In dieser Rubrik werden nun Beiträge gesammelt, die sich kritisch mit der Kommunikationsstrategie der „Identitären Bewegung“ auseinandersetzen – sei es nun online oder bei Aktionen in der Öffentlichkeit. Die Leitfragen lauten: Wie kann dem professionellen Umgang der Rechtsextremen mit den Medien effektiv und kritisch begegnet werden? Welche Strategien nutzen sie? Welche Fehler begehen Akteure, die Kritik an den „Identitären“ äußern wollen?

2016

27-09-2016: Die Nazis von YouTube (neues deutschland)

Eine gelungene Einführung in die Medienstrategie der rechtsextremen „Identitären Bewegung“, die darauf abzielt, extreme Positionen als harmlos zu verkaufen und maximale Aufmerksamkeit zu gewinnen. Das sorgt auch für den Aufschwung des gesamten rechtsextremen Spektrums, von Neo-Nazis bis zur AfD.

Medienaufmerksamkeit, haben sie entschieden, ist immer gut. Nach jeder großen Aktion, so erzählte Sellner in Berlin, ernte man neue Interessenten, Kontakte und Spenden.

30-04-2016: Wie wir Identitären die Öffentlichkeit streitig machen können (mosaik)

Die Wissenschaftlerin Kathrin Glösel (Twitter) stellt in ihrem sehr aufschlussreichen Beitrag fest, was vielen Medienhäusern nicht klar oder egal ist: Rechtsextreme vor der Kamera einstudierte Reden halten zu lassen, die eh harmlos wirken, führt nur zur Verharmlosung oft gewaltbereiter AktivistInnen. Zudem gibt sie einige Tipps, wie auch private User*innen mit rechtsextremen Social-Media Postings umgehen können.

28-08-2016: Fotojournalist Michael Bonvalot weißt auf Verantwortung von Medienvertreter_innen hin.

Bild 1: Das ORF produzierte unter dem Format „Am Schauplatz“ ein Feature über die sogenannte Neue Rechte in Deutschland und vor allem Österreich. Dabei wird auch die „Identitäre Bewegung“ in Berlin behandelt und einige rechtsextreme kommen ausführlich im O-Ton zu Wort. Einer der rechtsextremen Aktivisten aus Berlin (Chef-Figur Robert Timm) erkennt – im Gegensatz zum ORF – das Potential dieser Bilder für die eigene Werbung. Wer mit Rechtsextremen redet, anstatt kritisch über sie zu reden, reproduziert nur ihre Bider.

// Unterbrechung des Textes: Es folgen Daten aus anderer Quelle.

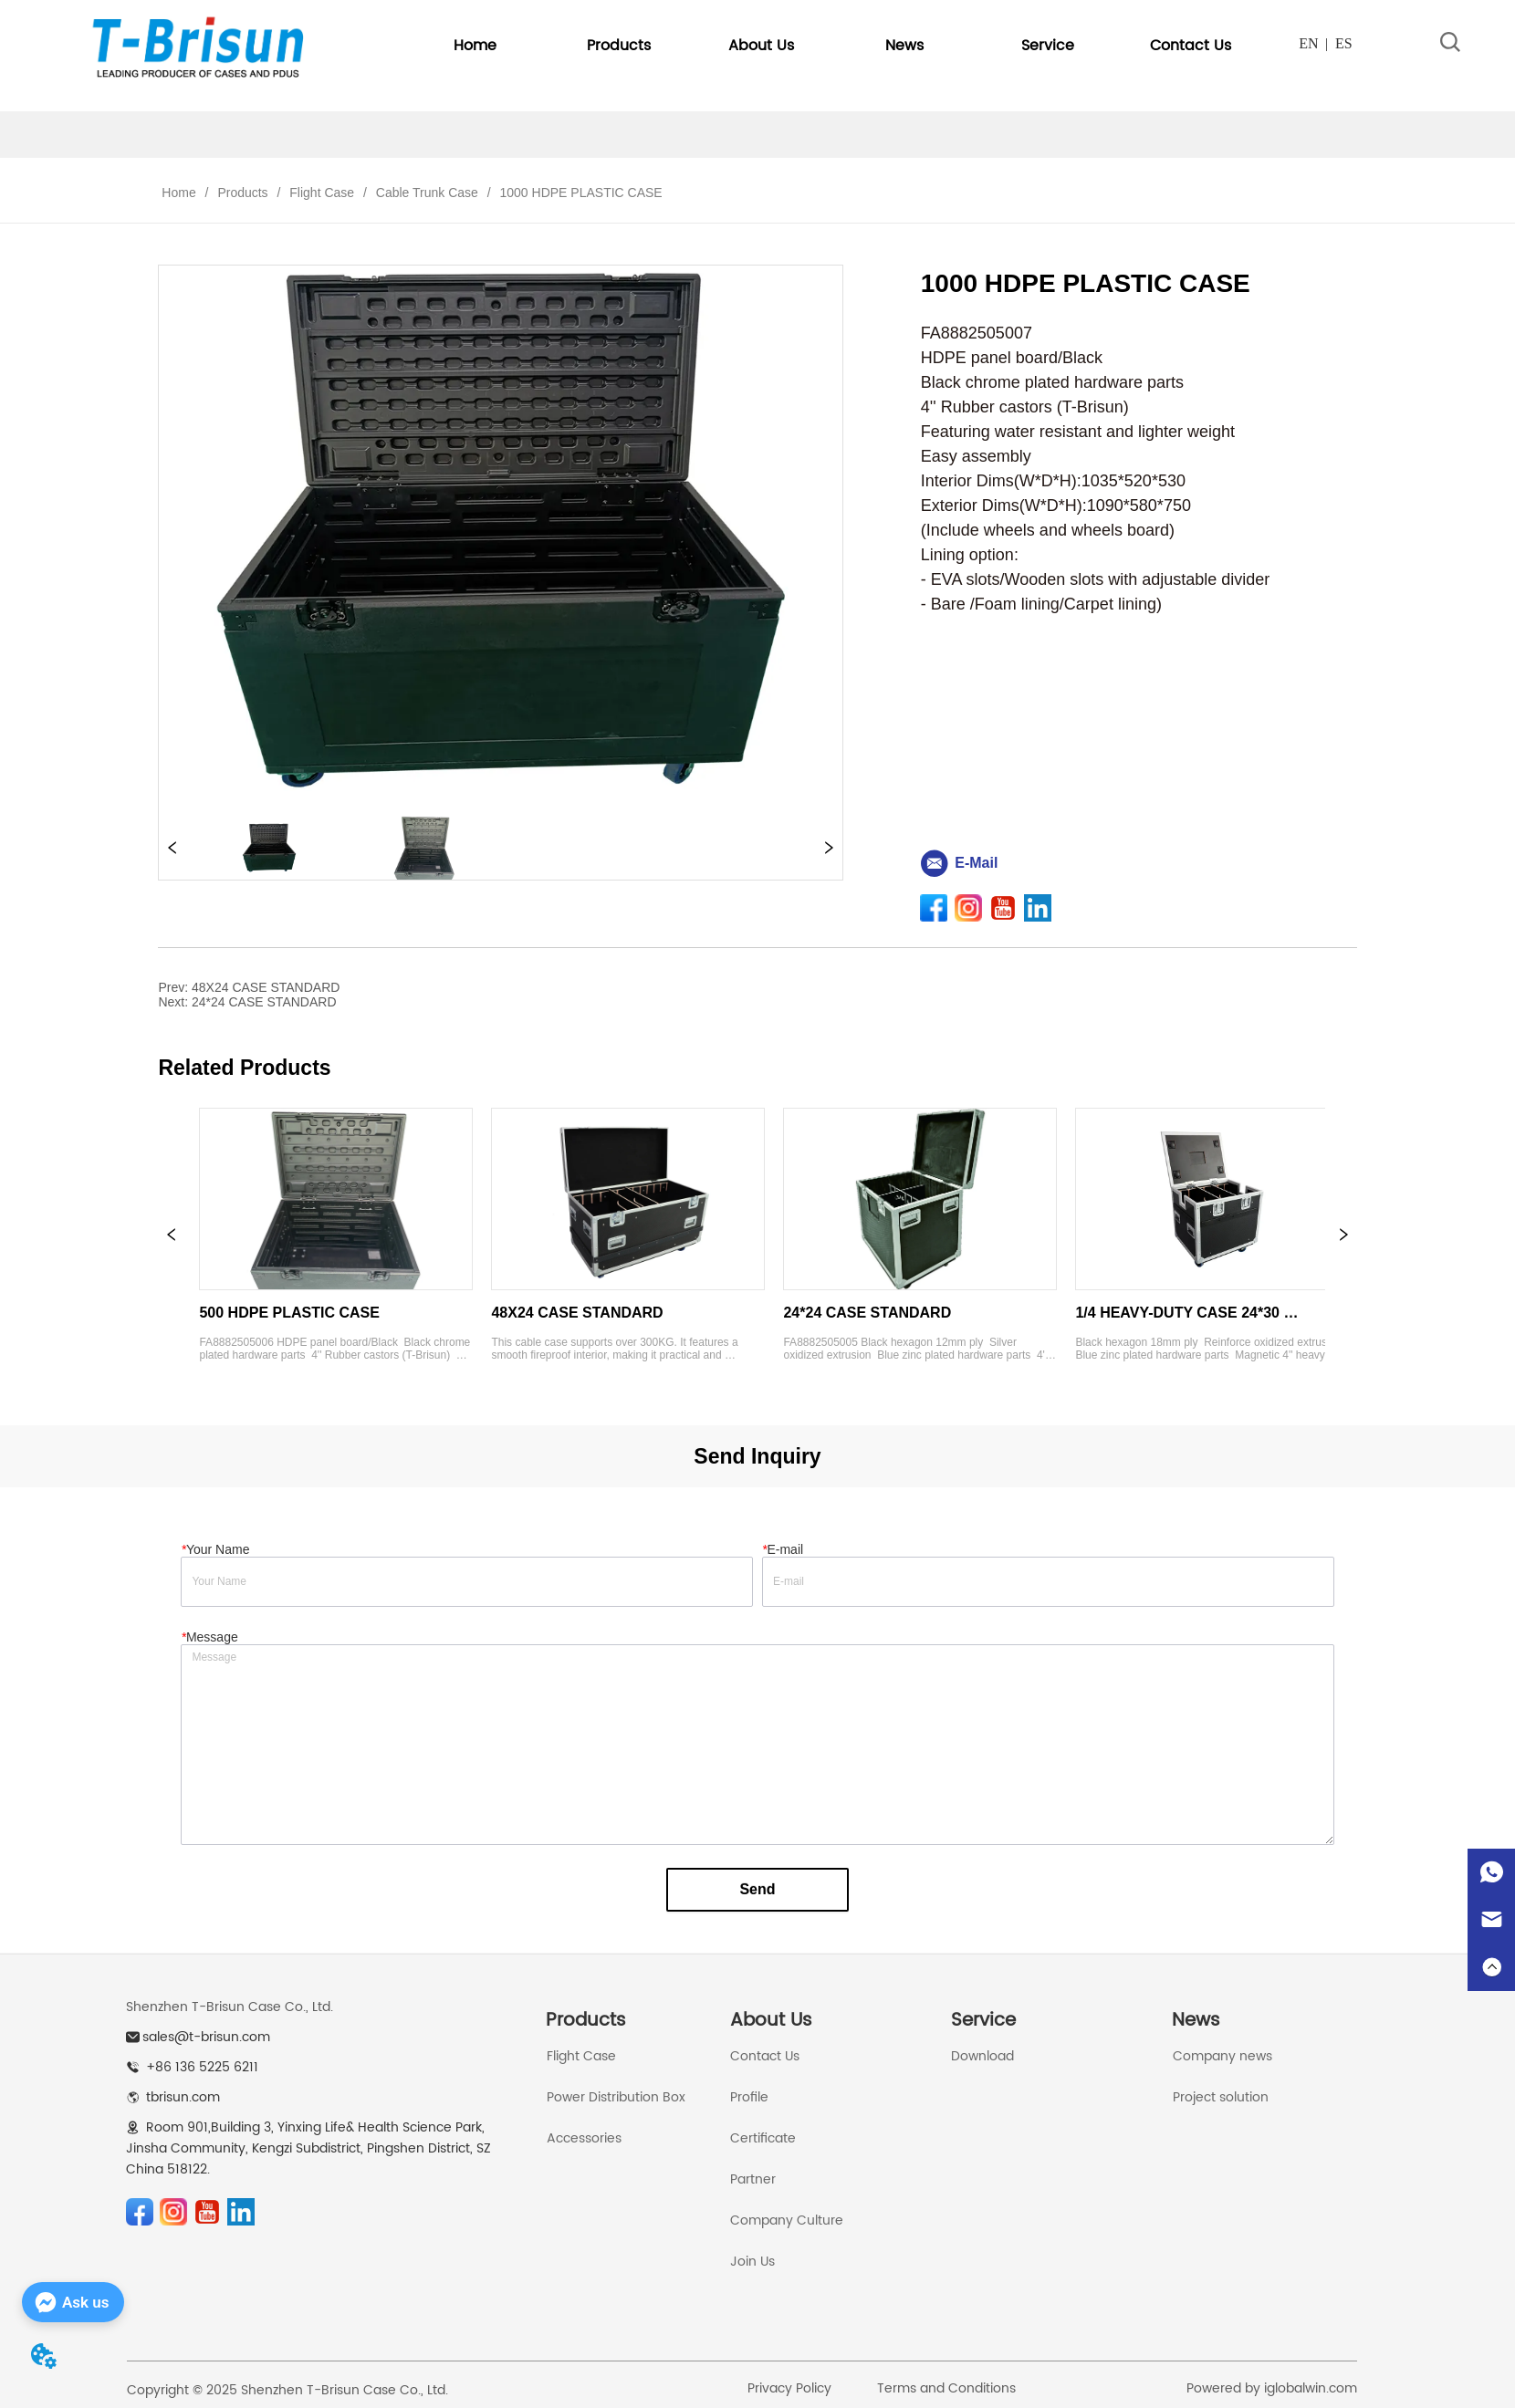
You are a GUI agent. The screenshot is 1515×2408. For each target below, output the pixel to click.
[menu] (832, 45)
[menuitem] (618, 45)
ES (1344, 43)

Bilder 2: Bei einer Kundgebung der „Identitären Bewegung“ in Wien waren nur ca. 50 Rechtsextreme anwesend. Dennoch erschienen im Anschluss Bilder, die den Eindruck eines großen Aufmarsches erahnen lassen. Grund: Es wurde nur dann abgedrückt, als sich die AktivistInnen fotogen aufgestellt hatten. Dadurch verzerrte die Bildsprache die kümmerliche Ansammlung zu etwas Eindrucksvollem.